Sony Corp. said it is beefing up security on the PlayStation Network in the wake of a hacking attack that resulted in the theft of millions of users' credit card details.

At a press conference Sunday afternoon in Japan, Sony Corp.'s Executive Deputy President Kazuo Hirai outlined some of the steps the company will take to protect users' data. Hirai was flanked by two other executives, Chief Information Officer Shinji Hasejima and Senior Vice President of Corporate Communications Shiro Kambe. 

One is hiring a chief information security officer to help prepare future defenses against hacking attacks. The company will also set up a new data center in San Diego, with more advanced security. Hirai said the new center would have better detection systems in place, as well as enhanced data encryption.

An additional sign-on feature will also be added, but Hirai was not specific about what that might be.

Hirai was not specific about whether users might be compensated for any losses to their credit cards. About 10 million credit cards were registered, representing 77 million users. Sony said there is as yet no evidence of credit card fraud, though several news outlets reported that hacker groups were offering them for sale. Sony Network Entertainment, the U.S. subsidiary of Sony, is working with the Federal Bureau of Investigation to find out more and possibly prosecute the hackers.

The executives were not clear what vulnerability the hack exploited, whether it was a known problem or a newly discovered one.
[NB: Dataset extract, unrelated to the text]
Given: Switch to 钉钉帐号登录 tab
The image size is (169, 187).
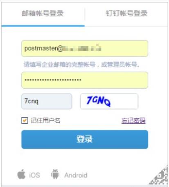Looking at the screenshot, I should pos(126,13).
They would not discuss details.

Asked why it took so long to hold a press conference like this, the company said it shut down the network soon after it found out about the attack and warned customers about it via email.

Sony reiterated that the credit card information was encrypted, although the password and login data were not. The passwords, the executives said, were hashed, which means the site stores them in a coded form that is not quite the same process. A hacker who got the passwords would see only the hashed versions, though they might be able to re-derive them. With the passwords, the credit card information would be vulnerable. In addition there are reports that the credit card data has appeared on various hacker forums.

While Sony isn't offering direct compensation to users - at least not yet - the company said it would offer a 30-day subscription to PlayStation Plus while Qriocity customers will get an extra 30 days of service for free.

At the end of the press conference Hirai, Hasejima and Kambe bowed deeply, and reiterated their apologies.

Sony's PlayStation Network was compromised on April 19. The company soon took the network down entirely, in part to defend itself against the hacking attack. Sony did not admit until a week later that names, passwords, and credit card information was taken from the PlayStation Network's user database.

Already the company is the subject of a lawsuit for negligence in the way it handled customer data. And there is some speculation that the incident could prompt changes in the regulations that govern how such data is stored and handled.

Additional questions have come from members of Congress and several attorneys general. Senator Richard Blumenthal of Connecticut wrote to Sony this week, asking why the company took several days to notify users that their data might have been stolen. He also called for Sony to provide PlayStation Network users with financial data security services.